The Republic of New Afrika (RNA) was a social movement organization that proposed three objectives:
- The creation of an independent Black-majority country composed of the states of Louisiana, Mississippi, Alabama, Georgia, and South Carolina and the Black-majority counties adjacent to this area in Arkansas, Tennessee and Florida.
- $400 billion in reparations for the injustices suffered by African Americans during the slavery and segregation periods.
- A referendum of all African Americans in order to decide what should be done with their citizenry. Regarding the latter, it was claimed that Black people were not given the choice to decide in regard to what they wanted to do after emancipation.
These concessions would then form the basis of an independent Black nation. The Republic of New Afrika’s provisional government was founded at a conference of militant Black nationalists meeting in Detroit in 1968. The conference was convened by attorney Milton Henry and his brother Richard, former acquaintances of Malcolm X who had renamed themselves Gaidi Obadele and Imari Abubakari Obadele. Imari Obadele was elected to the position of “Provisional President.” The group advocated cooperative economics and community self-sufficiency, but also supported limiting political rights and press freedoms, prohibiting trade unions, mandatory military service, and the legalization of polygamy.

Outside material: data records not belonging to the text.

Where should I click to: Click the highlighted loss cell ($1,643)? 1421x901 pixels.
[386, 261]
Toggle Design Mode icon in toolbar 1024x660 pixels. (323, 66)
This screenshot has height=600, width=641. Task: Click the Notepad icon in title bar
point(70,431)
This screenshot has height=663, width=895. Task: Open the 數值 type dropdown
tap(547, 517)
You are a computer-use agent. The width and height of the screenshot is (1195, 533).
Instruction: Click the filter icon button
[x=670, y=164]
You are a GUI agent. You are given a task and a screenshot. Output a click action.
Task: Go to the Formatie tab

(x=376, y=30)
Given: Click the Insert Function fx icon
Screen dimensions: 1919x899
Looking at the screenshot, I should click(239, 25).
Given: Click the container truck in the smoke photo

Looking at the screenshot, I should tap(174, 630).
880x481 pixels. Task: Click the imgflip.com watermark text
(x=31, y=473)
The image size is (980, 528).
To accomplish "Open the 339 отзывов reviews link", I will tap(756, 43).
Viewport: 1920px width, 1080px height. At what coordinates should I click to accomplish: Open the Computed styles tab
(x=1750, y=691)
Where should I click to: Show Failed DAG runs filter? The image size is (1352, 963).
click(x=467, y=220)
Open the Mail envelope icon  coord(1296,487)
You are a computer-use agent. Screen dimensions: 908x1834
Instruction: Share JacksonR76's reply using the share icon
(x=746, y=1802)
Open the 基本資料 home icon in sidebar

The FBI believed the Republic of New Afrika to be a seditious group and conducted raids on its meetings, which led to violent confrontations as well as the arrest and repeated imprisonment of RNA leaders. In addition, the group was a target of the COINTELPRO operation by the federal authorities and was also subject to diverse Red Squad activities of the Michigan State Police and Detroit Police Department – among others.
This collection provides documentation collected by the FBI through intelligence activities, informants, surveillance, and cooperation with local police departments. These documents chronicle the activities of Republic of New Afrika national and local leaders, power struggles within the organization, its growing militancy, and its affiliations with other Black militant organizations. The collection contains 82 manuscripts from the FBI Library with over 14,000 page images.
(Above text drawn, with slight modifications, from Gale’s description of the database)
Note: OCR is unavailable for many of the page images and is uncorrected when present. This renders electronic searching within the documents difficult.